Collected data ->
**********

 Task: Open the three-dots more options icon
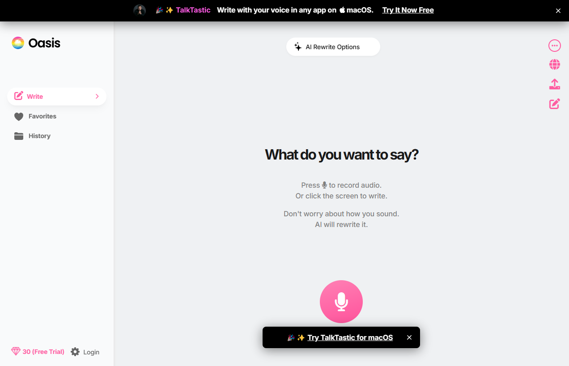coord(555,46)
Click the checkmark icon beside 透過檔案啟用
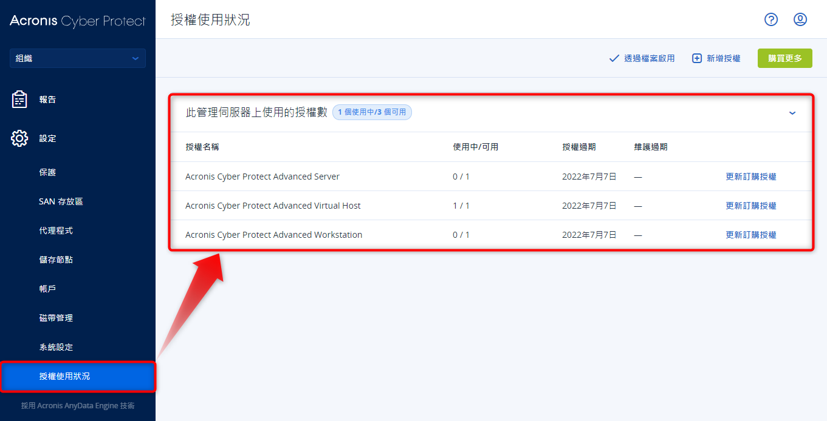The width and height of the screenshot is (827, 421). [x=614, y=58]
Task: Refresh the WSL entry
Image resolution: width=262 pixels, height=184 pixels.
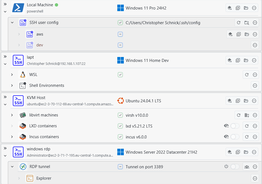Action: 247,75
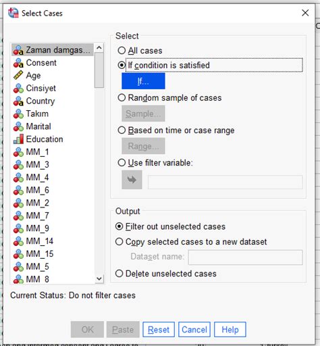Click the variable list scroll-up arrow
Image resolution: width=320 pixels, height=346 pixels.
[x=99, y=47]
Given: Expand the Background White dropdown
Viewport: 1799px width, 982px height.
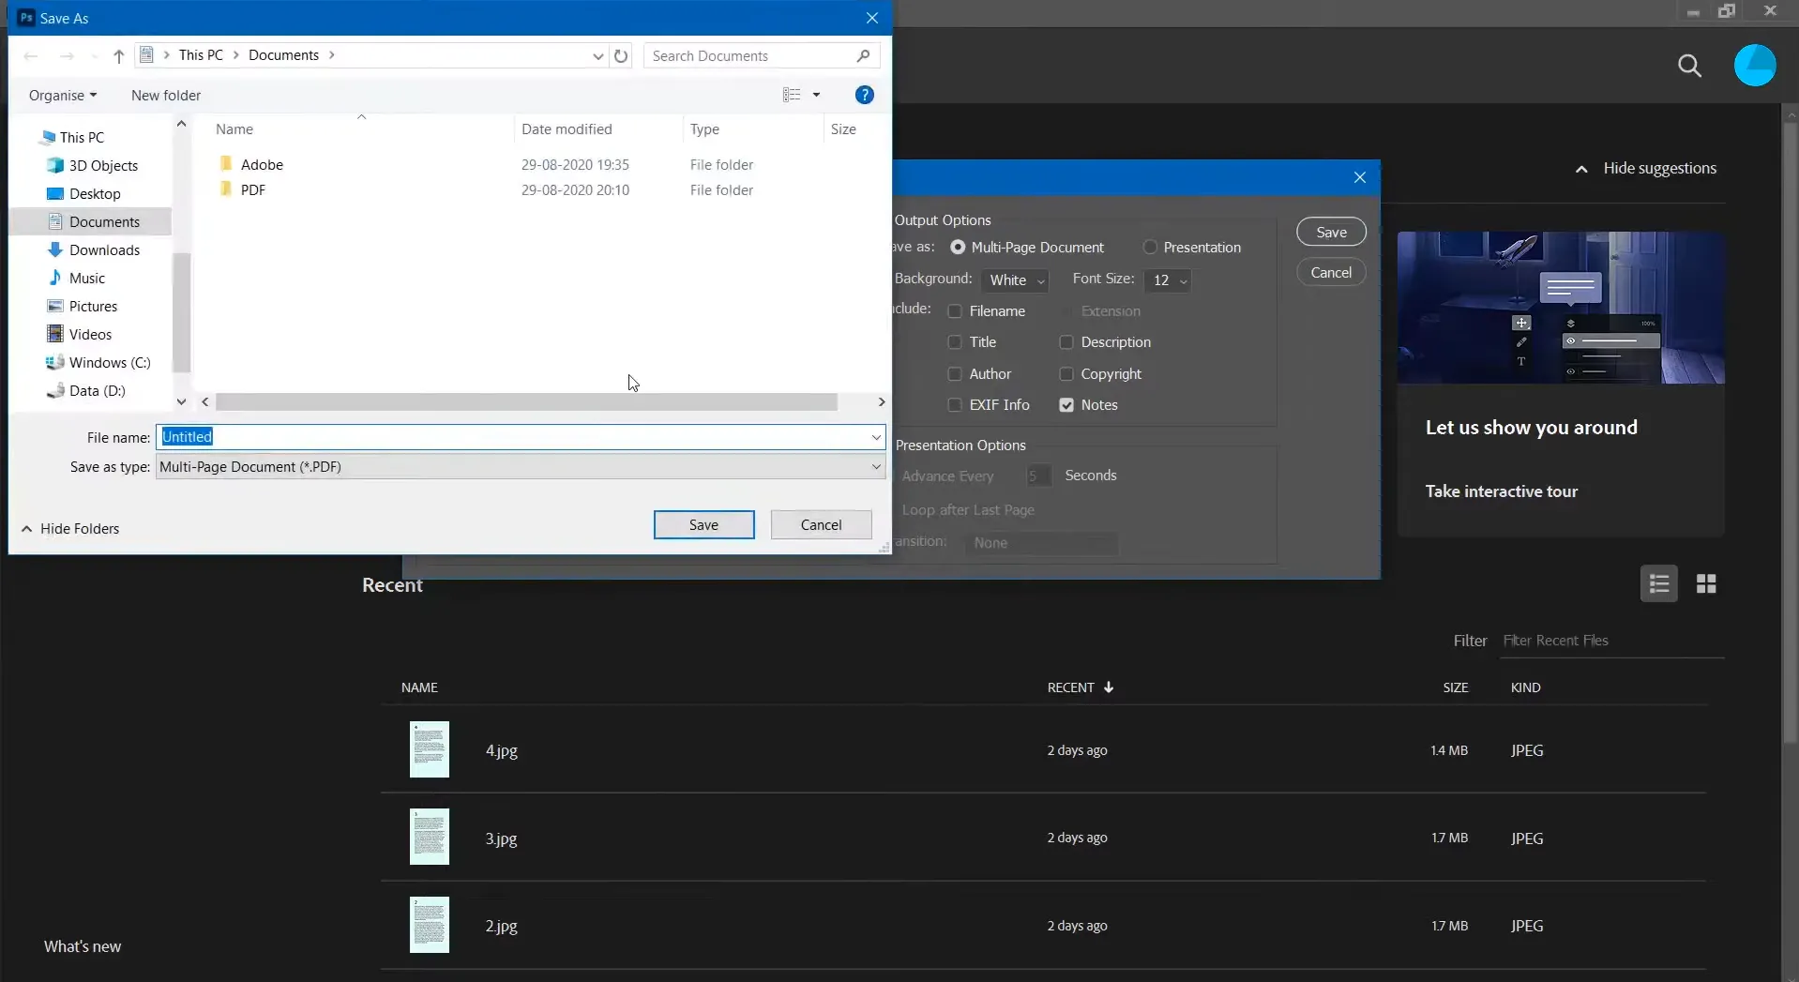Looking at the screenshot, I should tap(1015, 280).
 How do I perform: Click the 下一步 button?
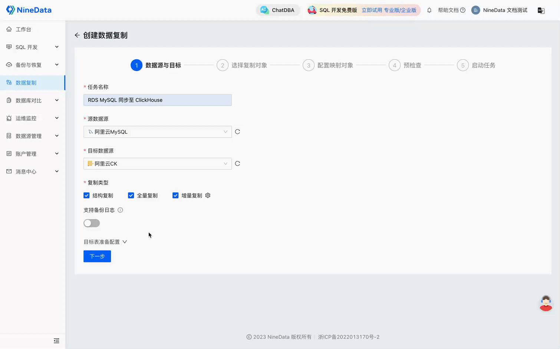(x=97, y=256)
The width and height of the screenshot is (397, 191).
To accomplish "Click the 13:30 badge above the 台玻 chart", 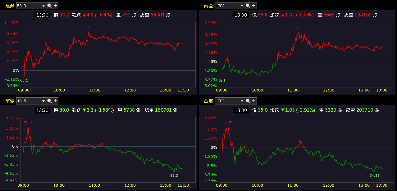I will point(241,110).
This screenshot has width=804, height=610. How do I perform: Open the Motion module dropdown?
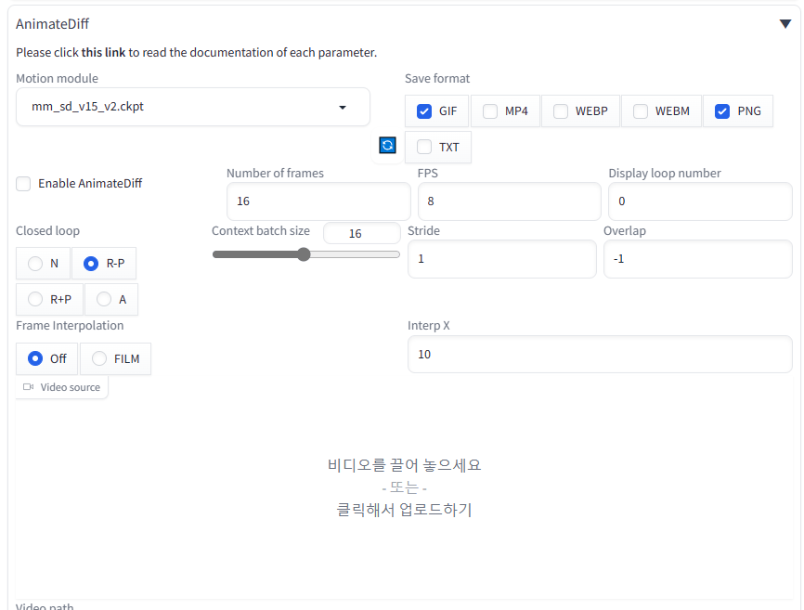coord(342,108)
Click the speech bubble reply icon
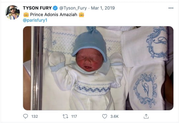Screen dimensions: 179x123 click(25, 116)
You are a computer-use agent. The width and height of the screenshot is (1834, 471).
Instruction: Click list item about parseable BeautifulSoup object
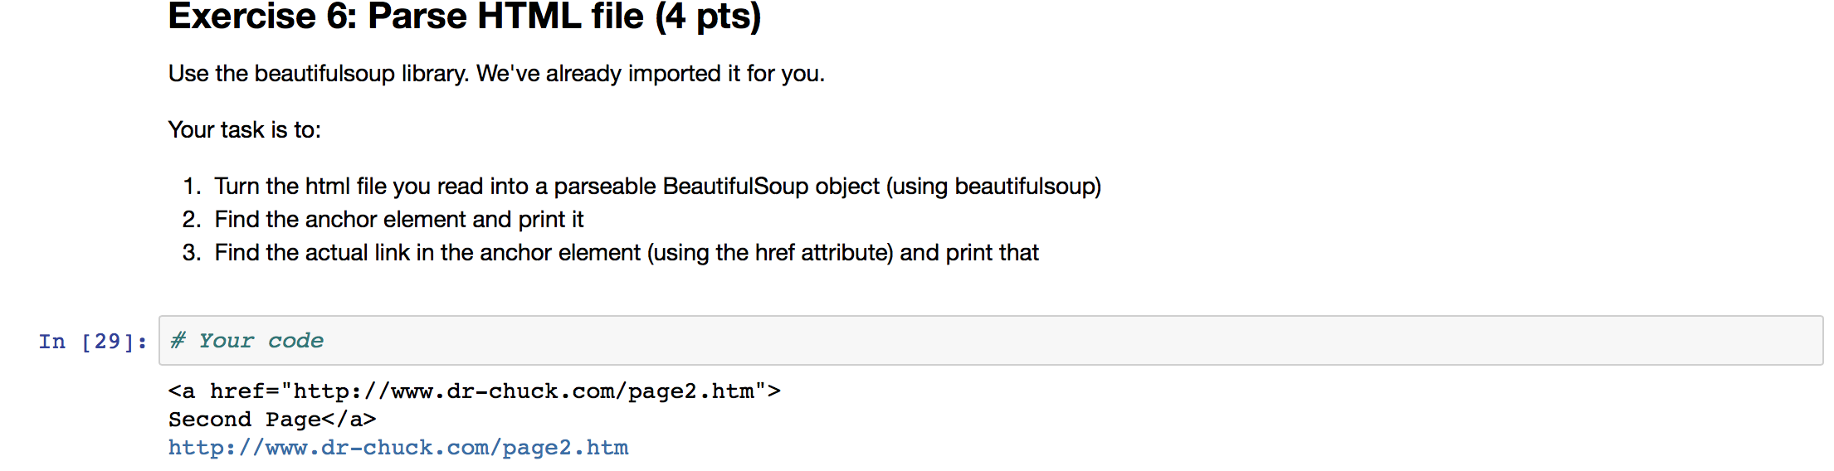click(658, 187)
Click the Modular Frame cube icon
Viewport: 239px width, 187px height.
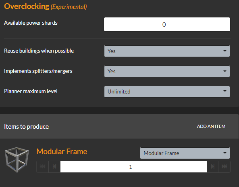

**********

Return only the lines from the start of the data through the line that contains "Given: Expand the Background White dropdown", please, copying them exactly and omitting all pictures.

 Task: Open the three-dots more options icon
coord(555,46)
Click the checkmark icon beside 透過檔案啟用
The width and height of the screenshot is (827, 421). [x=614, y=58]
Task: Refresh the WSL entry
Image resolution: width=262 pixels, height=184 pixels.
Action: 247,75
Click the variable list scroll-up arrow
Image resolution: width=320 pixels, height=346 pixels.
[x=99, y=47]
Given: Expand the Background White dropdown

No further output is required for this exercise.